**What the task requires**
Look for the word "size" in the entries and copy every line where it shows up.
The input below:
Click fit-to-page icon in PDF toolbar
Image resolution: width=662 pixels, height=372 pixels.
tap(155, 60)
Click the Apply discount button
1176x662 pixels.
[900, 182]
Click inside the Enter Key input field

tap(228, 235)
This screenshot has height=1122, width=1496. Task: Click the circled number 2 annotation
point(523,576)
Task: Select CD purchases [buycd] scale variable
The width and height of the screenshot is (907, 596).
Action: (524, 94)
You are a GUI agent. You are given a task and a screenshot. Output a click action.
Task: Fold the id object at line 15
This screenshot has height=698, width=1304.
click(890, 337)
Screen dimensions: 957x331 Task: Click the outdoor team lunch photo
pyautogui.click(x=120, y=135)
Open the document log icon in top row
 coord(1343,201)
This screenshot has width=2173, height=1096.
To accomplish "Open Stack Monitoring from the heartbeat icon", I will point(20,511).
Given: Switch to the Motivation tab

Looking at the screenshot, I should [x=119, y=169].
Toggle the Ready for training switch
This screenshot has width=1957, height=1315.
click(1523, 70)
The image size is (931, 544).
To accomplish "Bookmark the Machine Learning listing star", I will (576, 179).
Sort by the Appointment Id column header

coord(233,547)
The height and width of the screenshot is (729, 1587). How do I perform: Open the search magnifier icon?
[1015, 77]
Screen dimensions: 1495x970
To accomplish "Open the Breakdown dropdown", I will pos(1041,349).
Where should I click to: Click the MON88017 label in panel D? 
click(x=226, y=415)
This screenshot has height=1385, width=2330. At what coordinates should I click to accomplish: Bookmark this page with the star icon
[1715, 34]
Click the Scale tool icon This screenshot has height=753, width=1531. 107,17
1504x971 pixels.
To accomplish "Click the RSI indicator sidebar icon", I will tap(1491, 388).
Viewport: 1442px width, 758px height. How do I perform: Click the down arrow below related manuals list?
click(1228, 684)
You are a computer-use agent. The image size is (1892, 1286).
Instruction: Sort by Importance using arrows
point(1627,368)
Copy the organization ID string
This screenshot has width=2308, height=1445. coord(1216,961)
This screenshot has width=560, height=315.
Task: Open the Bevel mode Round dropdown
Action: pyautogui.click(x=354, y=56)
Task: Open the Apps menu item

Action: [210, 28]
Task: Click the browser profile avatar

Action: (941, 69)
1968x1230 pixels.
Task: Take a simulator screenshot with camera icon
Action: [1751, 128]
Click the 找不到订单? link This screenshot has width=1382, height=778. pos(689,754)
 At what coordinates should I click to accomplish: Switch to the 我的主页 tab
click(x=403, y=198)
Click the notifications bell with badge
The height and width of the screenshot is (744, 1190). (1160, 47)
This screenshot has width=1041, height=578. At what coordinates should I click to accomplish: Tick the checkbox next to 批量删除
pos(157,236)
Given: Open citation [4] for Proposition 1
End of The input.
**Written response**
The image size is (931, 544).
You are a computer-use agent. The image size is (1892, 1286).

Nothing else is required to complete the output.